Gustavo Mohme Llona murió poco antes de los meses de luchas decisivas que llevaron al derrocamiento de la dictadura de Fujimori y Montesinos. Pero esas oleadas populares de entusiasmo, indignación y esperanza que llegaron al punto más alto en las jornadas de julio del dos mil, debieron mucho al esfuerzo pertinaz y sacrificado de ese piurano larguirucho, afable y valiente a través de los años acosados y oscuros de la década del noventa.
Mohme Llona pagó un precio alto por su verticalidad y coraje. Puedo imaginar cuánto debe haberle dolido al provinciano caballeroso, cortés hasta con sus enemigos, el torrente de inmundicias escritas con las que el infecto SIN de Montesinos llevó a cabo una campaña de descrédito e intento de destrucción moral en su contra.

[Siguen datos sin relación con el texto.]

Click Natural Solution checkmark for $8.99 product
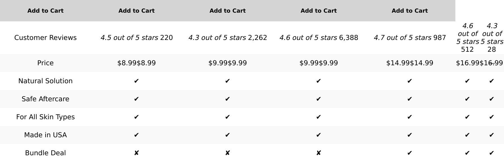Image resolution: width=504 pixels, height=162 pixels. 136,81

La dictadura cleptocrática tenía todas las razones para odiarlo. Mohme Llona logró mantener –con habilidad e incluso con cintura algunas veces– viva a La República en los años en los que casi toda la prensa o aplaudía o callaba y miraba a otro lado. Pero además de director del diario, Mohme Llona fue activo dirigente político (una mala combinación en circunstancias normales, pero plenamente justificada entonces), que se esforzó de manera permanente, en tratar de coordinar, conciliar, unir y entusiasmar a la oposición democrática. Su constancia en ello fue uno de los factores importantes que nos llevó de ser una minoría pequeña el 92 a la gran mayoría del dos mil.
Por eso fue tan triste perderlo antes del colapso de la dictadura. Y por eso se lo extrañó mucho en los días de esperanza que siguieron a la conquista de la democracia. Y por mucho más – su nobleza y hombría de bien sobre todo– se lo sigue extrañando hoy.